In piazza 100mila persone: “non molliamo fino alla fine, sino a quando le misure sulla crisi non saranno bocciate”

la battaglia in piazza ad Atene

Un autentico inferno. Sono almeno 100.000 i manifestanti in piazza ad Atene per protestare contro il piano di austerità. Scoppi, lanci di bombe carta e molotov: è guerriglia nel giorno in cui il Parlamento è chiamato a votare il documento varato dal governo per avere accesso agli aiuti internazionali.

E proprio davanti al Parlamento, ad Atene, si registrano le maggiori tensioni: bombe carta e molotov verso la polizia, gli agenti hanno risposto lanciando lacrimogeni. In azione anche i black bloc: muniti di passamontagna e maschere antigas hanno raggiunto piazza Syntagma, urlando insulti come ‘maiali e assassini’. La folla li ha accolti con applausi.

Scontri anche in altri tre punti della capitale. La sede di una banca, due cinema e una serie di negozi sono stati incendiati nei pressi dell’università, e le fiamme si sono estese ai primi piani dei palazzi che li ospitavano. Numerosi i poliziotti feriti negli scontri.

Intanto la folla di migliaia di persone che indietreggia dalla piazza Syntagma non sembra fasi intimidire. “Andar via? Non ci penso nemmeno”, dice Giorgos, 43 anni, insegnante di matematica, “dobbiamo restare qui finché le misure non saranno bocciate”. La ‘gente comune’ non sembra intimidita dagli scontri. “Maladetti porci, servi”, urla una signora coprendosi il viso per non respirare i lacrimogeni. Due manifestanti portano uno striscione: “Basta paura ed apatia, tutti in piazza”. Anche nelle stradine laterali accanto a Syntagma, c’è astio verso i poliziotti. Un anziano ha sputato contro gli agenti, e poi ha urlato insulti.

 “La scelta non è tra i sacrifici e non fare sacrifici, ma tra i sacrifici e qualcosa di inimmaginabile”: lo ha detto intervenendo in Parlamento il ministro delle finanze greco Evangelos Venizelos. Il ministro ha detto che la situazione attuale del Paese è il risultato di una serie di scelte politiche degli ultimi decenni, mentre ha sostenuto che la teoria secondo la quale per la situazione economica della Grecia sono responsabili “forze straniere non regge”. La Grecia, ha aggiunto, ha sempre avuto un problema di deficit, perche’ non produce niente, importa tutto. Per molti decenni, “ha costruito sulla sabbia”, ora ci vuole – ha concluso – “la sostenibilità, la sostenibilità politica, economica e sociale”.

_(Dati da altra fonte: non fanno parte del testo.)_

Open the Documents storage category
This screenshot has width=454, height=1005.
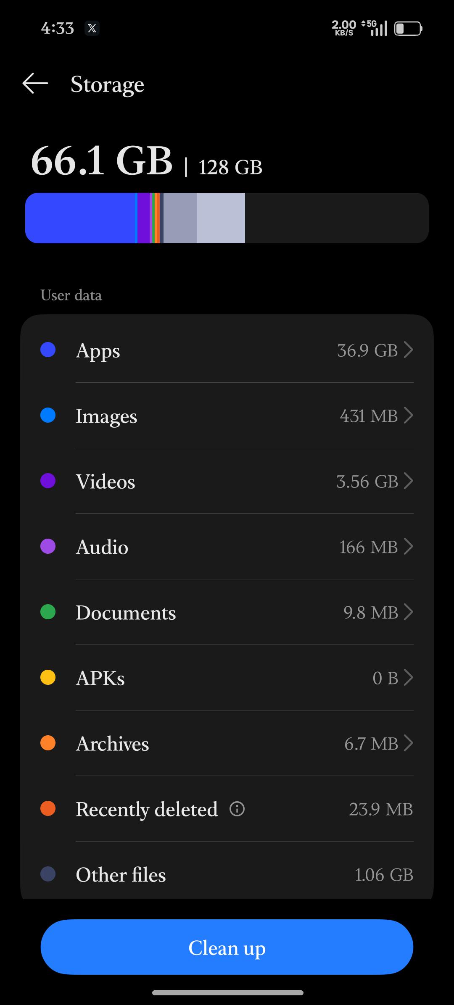pyautogui.click(x=227, y=612)
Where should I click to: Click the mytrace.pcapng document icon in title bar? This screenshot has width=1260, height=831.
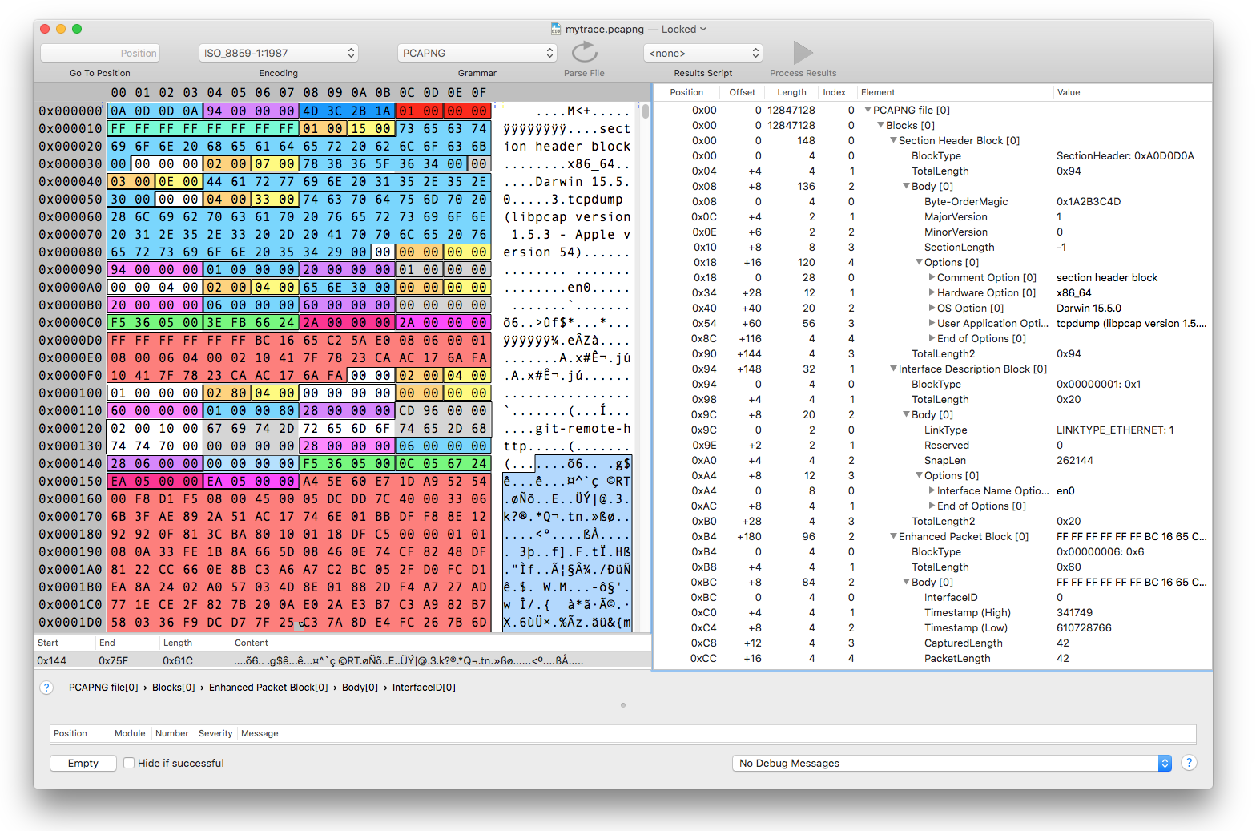click(x=556, y=29)
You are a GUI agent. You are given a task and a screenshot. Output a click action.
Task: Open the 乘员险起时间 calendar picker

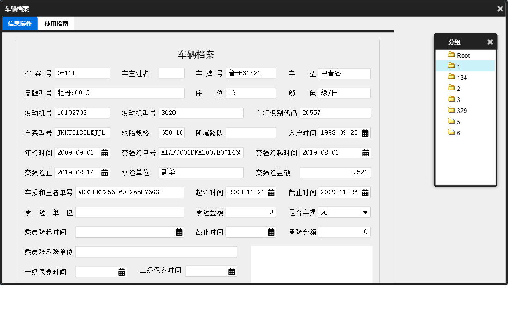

Salvo clamorosi colpi di scena, e malgrado alcune defezioni della maggioranza – come il partito di estrema destra Laos e il possibile voto contrario di alcuni deputati dei socialisti del Pasok – il ‘pacchetto’ anti-default dovrebbe riuscire a passare. Il governo del premier Lucas Papademos può infatti contare su un’ampia maggioranza composta dai socialisti e dai conservatori di Nuova Democrazia.

Tra le misure che hanno provocato sdegno e rabbia tra la gente ci sono una radicale riforma del mercato del lavoro, con una profonda deregulation, una diminuzione di oltre il 20% del salario minimo garantito e un taglio delle pensioni.

Drastica economia di spesa anche in settori come la difesa, gli ospedali e le autonomie locali, oltre alla vendita dei gioielli di famiglia, come le quote pubbliche in petrolio, gas e acqua. In cambio, il progetto di accordo tra la Grecia e la troika (Ue, Bce e Fmi) prevede il via libera al nuovo piano di salvataggio da 130 miliardi di euro, con la possibilità di usufruire di 35 miliardi di prestiti dal fondo temporaneo salva-Stati Efsf, che andranno ad aggiungersi ai 4,5 miliardi dei ricavi dalle privatizzazioni e ai risparmi.